To run, use python3 nocrash.py
(preferably in a daemon-able mode, like a screen
session.) You can also use python3 ws.py
, but then SmokeDetector will be shut down after 6 hours; when running from nocrash.py
, it will be restarted. (This is to be sure that closed websockets, if any, are reopened.)
Virtual environment setup
Running in a virtual environment is a good way to isolate dependency packages from your local system. To set up SmokeDetector in a virtual environment, you can use
git clone https://github.com/Charcoal-SE/SmokeDetector.git
cd SmokeDetector
git config user.email "[email protected]"
git config user.name "SmokeDetector"
git checkout deploy
python3 -m venv env
env/bin/pip3 install -r requirements.txt --upgrade
env/bin/pip3 install --user -r user_requirements.txt --upgrade
Next, copy the config file and edit as said above. To run SmokeDetector in this virtual environment, use env/bin/python3 nocrash.py
.
[Note: On some systems (e.g. Mac's and Linux), some circumstances may require the --user
option be removed from the last pip3
command line in the above instructions. However, the --user
option is known to be necessary in other circumstances. Further testing is necessary to resolve the discrepancy.]
Docker setup
Running in a Docker container is an even better way to isolate dependency packages from your local system. To set up SmokeDetector in a Docker container, follow the steps below.
- Grab the Dockerfile and build an image of SmokeDetector:
DATE=$(date +%F)
mkdir temp
cd temp
wget https://raw.githubusercontent.com/Charcoal-SE/SmokeDetector/master/Dockerfile
docker build -t smokey:$DATE .
- Create a container from the image you just built
docker create --name=mysmokedetector smokedetector:$DATE
- Start the container.
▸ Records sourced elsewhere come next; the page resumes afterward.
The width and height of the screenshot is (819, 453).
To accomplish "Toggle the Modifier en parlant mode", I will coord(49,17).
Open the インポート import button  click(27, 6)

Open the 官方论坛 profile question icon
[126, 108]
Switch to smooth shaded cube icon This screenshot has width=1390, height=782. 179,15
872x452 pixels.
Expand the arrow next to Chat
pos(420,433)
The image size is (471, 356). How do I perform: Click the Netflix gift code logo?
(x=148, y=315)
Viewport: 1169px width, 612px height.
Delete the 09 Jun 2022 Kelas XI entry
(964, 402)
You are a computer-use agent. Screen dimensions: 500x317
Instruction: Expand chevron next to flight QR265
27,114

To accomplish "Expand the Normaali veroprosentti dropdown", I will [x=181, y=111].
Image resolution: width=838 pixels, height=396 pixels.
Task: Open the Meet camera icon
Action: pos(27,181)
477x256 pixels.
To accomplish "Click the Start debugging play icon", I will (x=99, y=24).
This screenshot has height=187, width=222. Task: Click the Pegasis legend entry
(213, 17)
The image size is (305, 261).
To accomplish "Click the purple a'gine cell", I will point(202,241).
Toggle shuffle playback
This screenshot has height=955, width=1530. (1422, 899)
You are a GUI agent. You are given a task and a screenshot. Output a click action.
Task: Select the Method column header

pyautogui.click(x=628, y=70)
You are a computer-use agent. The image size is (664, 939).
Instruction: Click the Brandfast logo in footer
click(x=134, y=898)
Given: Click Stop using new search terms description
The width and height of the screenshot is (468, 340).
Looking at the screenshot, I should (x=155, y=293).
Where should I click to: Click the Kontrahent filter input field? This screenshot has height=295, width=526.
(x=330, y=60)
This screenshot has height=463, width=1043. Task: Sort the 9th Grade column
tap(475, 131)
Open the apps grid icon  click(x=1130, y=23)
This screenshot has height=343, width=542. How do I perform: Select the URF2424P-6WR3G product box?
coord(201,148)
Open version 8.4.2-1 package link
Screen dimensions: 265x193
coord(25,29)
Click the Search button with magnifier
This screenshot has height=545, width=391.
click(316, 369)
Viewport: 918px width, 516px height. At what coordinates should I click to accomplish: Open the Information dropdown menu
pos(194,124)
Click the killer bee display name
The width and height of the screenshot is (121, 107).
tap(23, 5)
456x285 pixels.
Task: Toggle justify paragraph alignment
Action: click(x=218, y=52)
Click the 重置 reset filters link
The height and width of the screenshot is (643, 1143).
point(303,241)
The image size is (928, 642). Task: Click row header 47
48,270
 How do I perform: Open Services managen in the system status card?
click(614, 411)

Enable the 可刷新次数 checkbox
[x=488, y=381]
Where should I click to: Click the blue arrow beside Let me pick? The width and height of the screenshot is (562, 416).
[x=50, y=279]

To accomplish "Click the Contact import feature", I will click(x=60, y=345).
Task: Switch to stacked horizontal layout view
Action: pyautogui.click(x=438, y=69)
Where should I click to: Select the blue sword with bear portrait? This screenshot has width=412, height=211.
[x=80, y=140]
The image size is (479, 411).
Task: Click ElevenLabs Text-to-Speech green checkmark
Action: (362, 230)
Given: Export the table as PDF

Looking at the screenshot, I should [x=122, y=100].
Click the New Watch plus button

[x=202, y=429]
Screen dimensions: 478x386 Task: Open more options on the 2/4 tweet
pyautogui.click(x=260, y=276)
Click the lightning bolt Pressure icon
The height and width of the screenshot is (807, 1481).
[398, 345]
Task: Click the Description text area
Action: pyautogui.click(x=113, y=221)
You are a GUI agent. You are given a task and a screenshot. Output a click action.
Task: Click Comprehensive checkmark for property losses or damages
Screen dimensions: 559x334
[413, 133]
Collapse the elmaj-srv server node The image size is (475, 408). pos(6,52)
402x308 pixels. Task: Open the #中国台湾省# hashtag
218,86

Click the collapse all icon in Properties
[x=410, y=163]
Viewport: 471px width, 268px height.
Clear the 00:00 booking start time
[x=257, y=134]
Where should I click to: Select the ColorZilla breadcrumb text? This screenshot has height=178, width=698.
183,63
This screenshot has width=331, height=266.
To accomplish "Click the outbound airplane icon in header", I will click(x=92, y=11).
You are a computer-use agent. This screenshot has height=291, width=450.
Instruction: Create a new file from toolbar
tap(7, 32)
Don't worry, SmokeDetector won't run until it's ready, so you have the chance to edit the configuration file before SmokeDetector runs.
Copy config.sample
to a new file named config
and edit the values required, then copy the file into the container with this command:
docker cp config mysmokedetector:/home/smokey/SmokeDetector/config
- If you would like to set up additional stuff (SSH, Git etc.), you can do so with a Bash shell in the container:
docker exec -it mysmokedetector bash
After you're ready, put a file named ready
under /home/smokey
:
touch ~smokey/ready
Automate Docker deployment with Docker Compose
I'll assume you have the basic ideas of Docker and Docker Compose.
The first thing you need is a properly filled config
file. You can start with the sample.
Create a directory (name it whatever you like), place the config
file and docker-compose.yml
file. Run docker-compose up -d
and your SmokeDetector instance is up.
If you want additional control like memory and CPU constraint, you can edit docker-compose.yml
and add the following keys to smokey
. The example values are recommended values.
restart: always # when your host reboots Smokey can autostart
mem_limit: 512M
cpus: 0.5 # Recommend 2.0 or more for spam waves
Requirements
SmokeDetector only supports Stack Exchange logins, and runs on Python 3.6 or higher, for now.
To allow committing blacklist and watchlist modifications back to GitHub, your system also needs Git 1.8 or higher, although we recommend Git 2.11+.
License
Licensed under either of
- Apache License, Version 2.0, (LICENSE-APACHE or https://www.apache.org/licenses/LICENSE-2.0)
- MIT license (LICENSE-MIT or https://opensource.org/licenses/MIT)
at your option.
Contribution Licensing
By submitting your contribution for inclusion in the work as defined in the Apache-2.0 license, you agree that it be dual licensed as above, without any additional terms or conditions.